What needs to be done: Please write out all the entries exactly, without the pictures.
↓
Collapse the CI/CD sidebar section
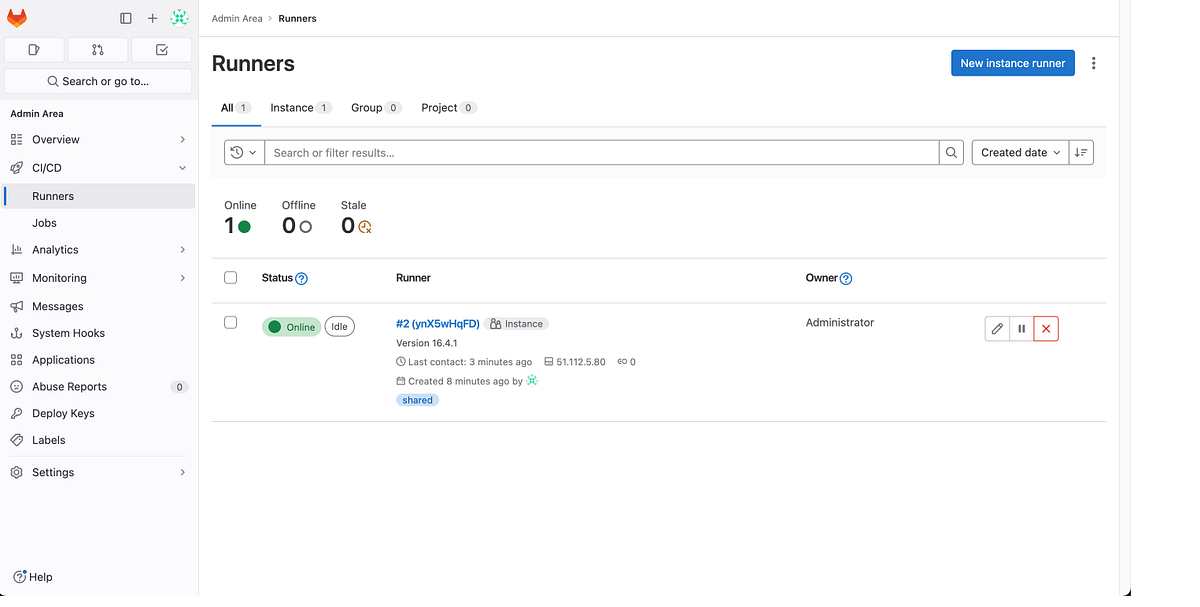The image size is (1200, 607). [x=182, y=167]
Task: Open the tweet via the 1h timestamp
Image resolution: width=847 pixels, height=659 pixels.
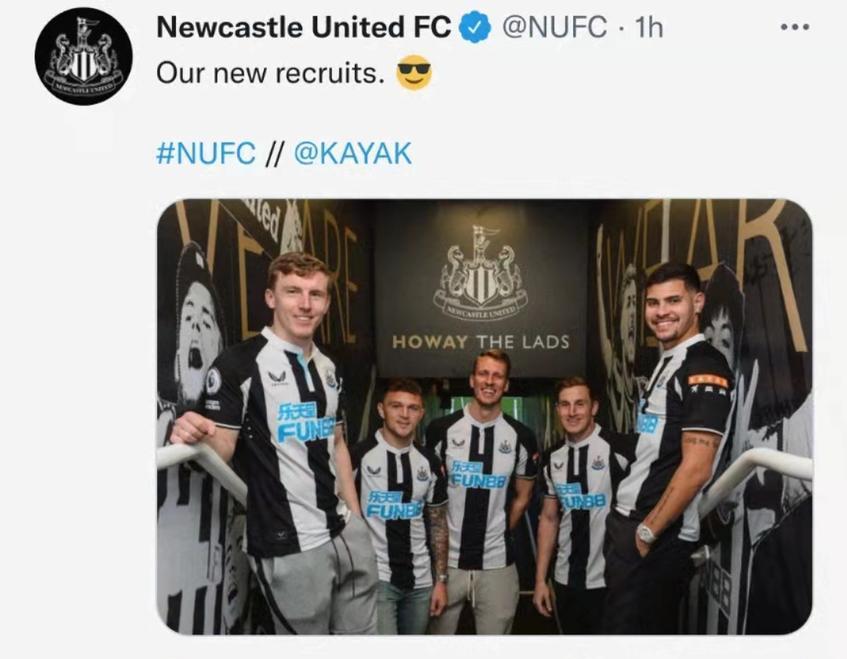Action: [648, 27]
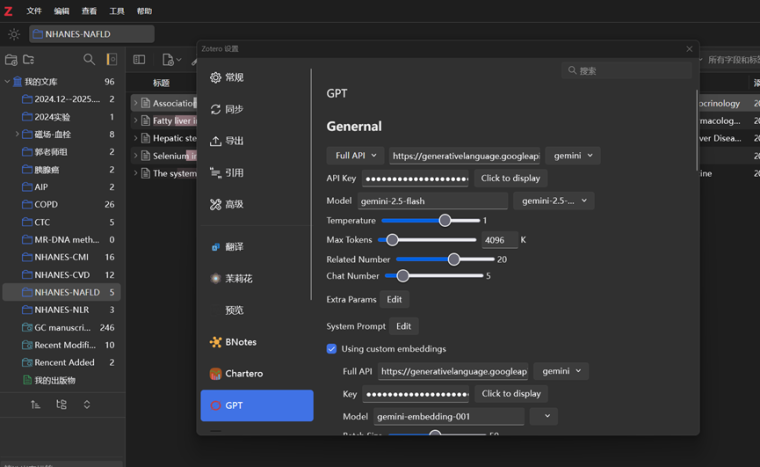Click the library search magnifier icon
This screenshot has height=467, width=760.
[89, 60]
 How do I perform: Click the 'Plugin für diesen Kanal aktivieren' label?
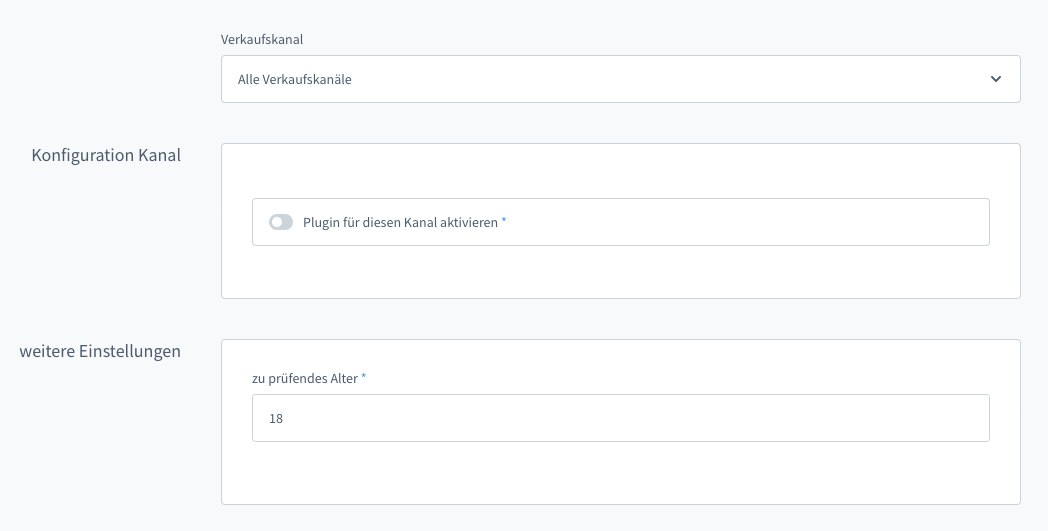tap(400, 222)
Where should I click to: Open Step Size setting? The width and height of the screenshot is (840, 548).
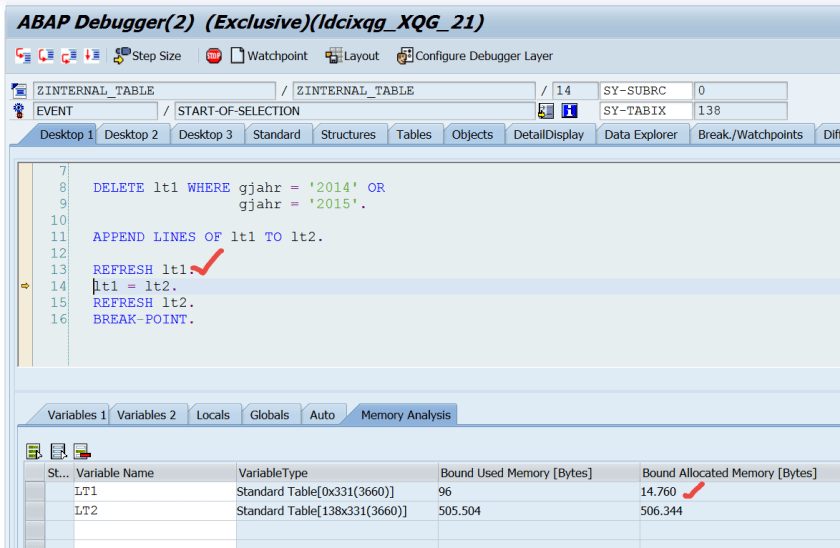(x=147, y=56)
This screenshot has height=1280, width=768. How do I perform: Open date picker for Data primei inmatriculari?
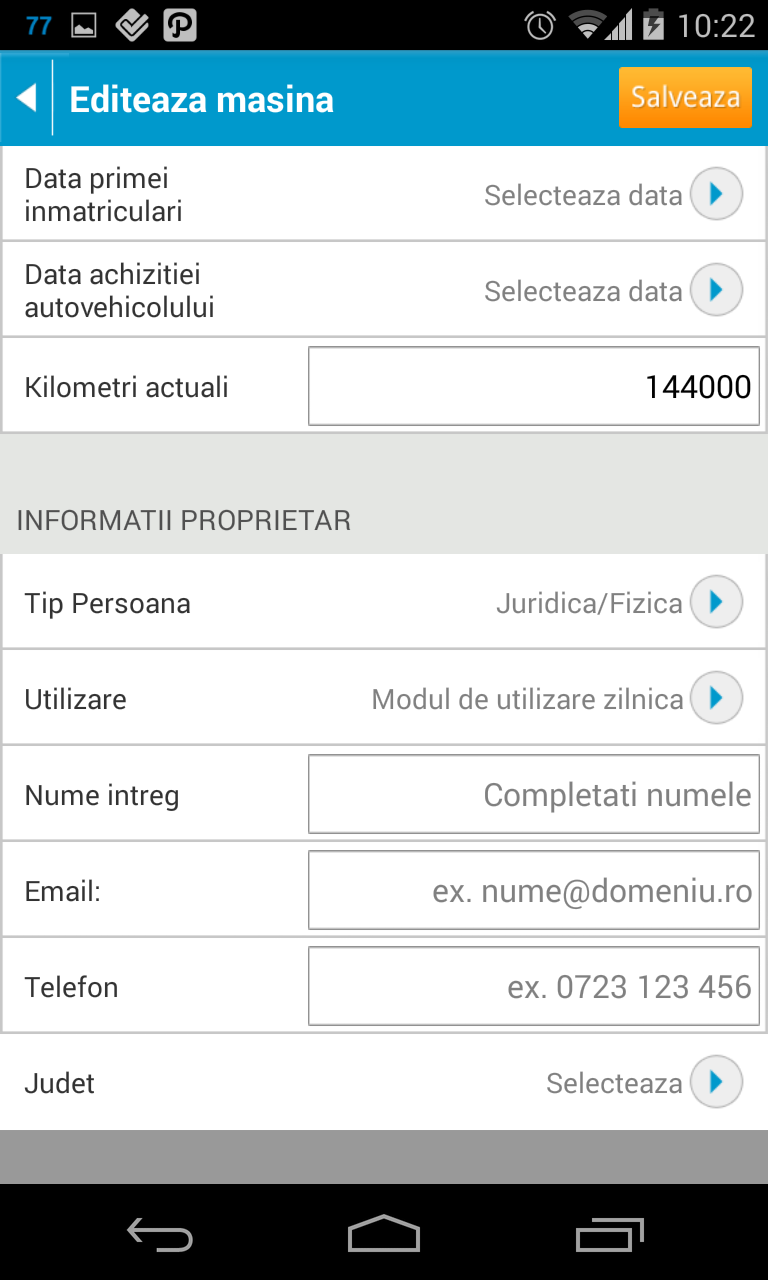click(716, 194)
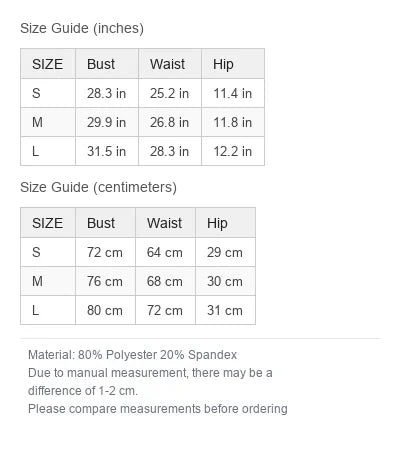
Task: Click the 31 cm hip cell
Action: click(x=225, y=310)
↑
Exercise solution:
Collapse the CI/CD sidebar section
The image size is (1200, 607). [x=182, y=167]
Task: Open the tweet via the 1h timestamp
Image resolution: width=847 pixels, height=659 pixels.
Action: [648, 27]
Click the library search magnifier icon
This screenshot has height=467, width=760.
[89, 60]
 How do I perform: Click the 'Plugin für diesen Kanal aktivieren' label?
tap(400, 222)
Where should I click to: Open Step Size setting? The width and height of the screenshot is (840, 548).
(x=147, y=56)
This screenshot has height=1280, width=768. How do I perform: Open date picker for Data primei inmatriculari?
click(716, 194)
Task: Click the 31 cm hip cell
Action: click(x=225, y=310)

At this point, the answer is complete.